◆ **PAGE TEXT**:
────────

Bug 1301694

Summary: pxe boot timed on baremetal nodes during overcloud introspection
Product: Red Hat OpenStack Reporter: Udi Shkalim <ushkalim>
Component: ipxeAssignee: Dmitry Tantsur <dtantsur>
Status: CLOSED WONTFIX QA Contact: yeylon <yeylon>
Severity: urgent Docs Contact:
Priority: urgent    
Version: 7.0 (Kilo)CC: ahirshbe, alex.williamson, apevec, athomas, fhubik, jcoufal, jen, kbasil, lersek, lhh, mburns, mcornea, mrezanin, oblaut, sasha, srevivo, ushkalim, yeylon
Target Milestone: y3Keywords: Reopened
Target Release: 7.0 (Kilo)   
Hardware: All   
OS: All   
Whiteboard:
Fixed In Version: Doc Type: Bug Fix
Doc Text:
Story Points: ---
Clone Of:
: 1308611 (view as bug list) Environment:
Last Closed: 2016-02-15 15:37:23 UTC Type: Bug
Regression: --- Mount Type: ---
Documentation: --- CRM:
Verified Versions: Category: ---
oVirt Team: --- RHEL 7.3 requirements from Atomic Host:
Cloudforms Team: --- Target Upstream Version:
Embargoed:
Bug Depends On:    
Bug Blocks: 1308611    
Attachments:
Description Flags
var log dir none

Description Udi Shkalim 2016-01-25 17:37:23 UTC
Description of problem:
In openstack-director 7.3 introspection of overcloud nodes timed out. 
The package ipxe-bootimgs was update last Thursday 21.01.2016 (ipxe-bootimgs-20150821-1.git4e03af8e.el7.noarch). The package contained an iPXE ROM that caused the boot process to time out on baremetal node.
Switching to latest ROM from http://boot.ipxe.org/undionly.kpxe solved the problem.

Version-Release number of selected component (if applicable):
ipxe-bootimgs-20150821-1.git4e03af8e.el7.noarch
Ethernet controller: Intel Corporation 82576 Gigabit Network Connection (rev 01)
ethtool -i enp5s0f1
driver: igb
version: 5.2.15-k
firmware-version: 2.1.3
bus-info: 0000:05:00.1
supports-statistics: yes
supports-test: yes
supports-eeprom-access: yes
supports-register-dump: yes
supports-priv-flags: no

How reproducible:
100%

Steps to Reproduce:
1. Install openstack director 7.3 on BM setup
2. Start introspection 
3.

Actual results:
Introspection failed due to time out

Expected results:
Introspection pass

Additional info:
/var/log/ dir is attached.

Comment 2 Udi Shkalim 2016-01-25 17:40:17 UTC
Created attachment 1118144 [details]
var log dir

Comment 5 Alexander Chuzhoy 2016-01-25 22:30:32 UTC
Reproduced the issue and the workaround (http://boot.ipxe.org/undionly.kpxe) on BM.
The issue doesn't reproduce on virtual setup.

────────

◆ **STORED DATA**:
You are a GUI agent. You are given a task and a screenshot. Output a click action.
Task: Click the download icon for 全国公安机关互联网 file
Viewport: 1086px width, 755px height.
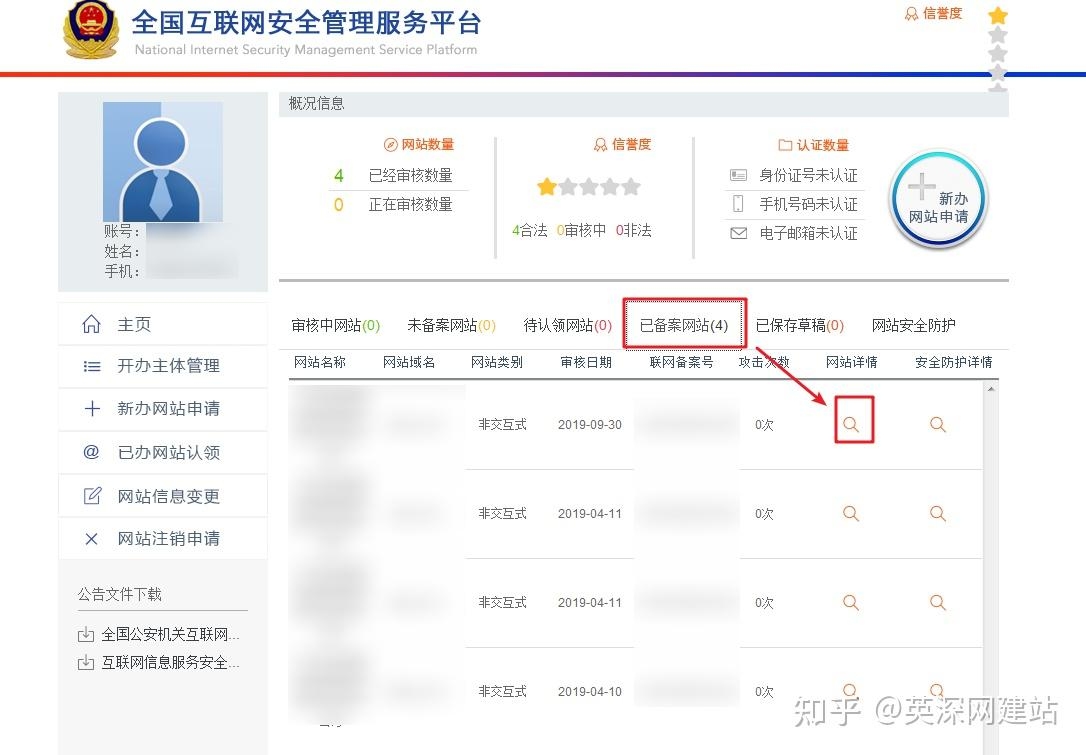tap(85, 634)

────────

◆ **SET TASKS**:
[a] Based on the bug report, say whether each statement agrees with it. Answer yes or no, and quote the deciding words.
(i) The problem also showed up on virtual setups.
(ii) Switching to the latest ROM from boot.ipxe.org fixed the problem.
(iii) The bug was closed as WONTFIX.
[b] Answer these questions using the bug report:
(i) Which driver does the Ethernet controller use?
(ii) On what date was the ipxe-bootimgs package updated?
(iii) How reproducible is the problem?
[c] Extend the bug report on iPXE boot timeouts during introspection with another comment after the last one shown.

◆ **ANSWERS IN ORDER**:
[a]
(i) No: "The issue doesn't reproduce on virtual setup."
(ii) Yes: "Switching to latest ROM from http://boot.ipxe.org/undionly.kpxe solved the problem."
(iii) Yes: "CLOSED WONTFIX"

[b]
(i) igb
(ii) Thursday, 21.01.2016
(iii) 100%

[c]
Comment 6 Udi Shkalim 2016-01-26 12:04:19 UTC
another work around - http://etherpad.corp.redhat.com/ironic-ipxe-to-pxe

Comment 7 Laszlo Ersek 2016-01-26 16:48:42 UTC
Hi,

can you please elaborate?

Namely, for non-virt purposes, two packages are built from the ipxe SRPM: ipxe-roms, and ipxe-bootimgs.

The former (= ipxe-roms) is what actually contains PCI expansion ROMs, which are meant as *replacements* for the PCI expansion ROMs that are already burned into physical NICs. See:

http://ipxe.org/howto/romburning

Whereas the latter (= ipxe-bootimgs) contains standalone iPXE images that can be booted / bootstrapped with various *existing* boot mechanisms: USB, CD-ROM, or the preexistent PXE boot capability (= factory installed PCI expansion ROM) of your NIC. See:

http://ipxe.org/howto/chainloading

In light of the above, the bug report confuses me:

(a) It references "ipxe-bootimgs", and it states that replacing "undionly.kpxe" on the TFTP server (which file indeed comes from "ipxe-bootimgs") with a fresh upstream binary fixes things.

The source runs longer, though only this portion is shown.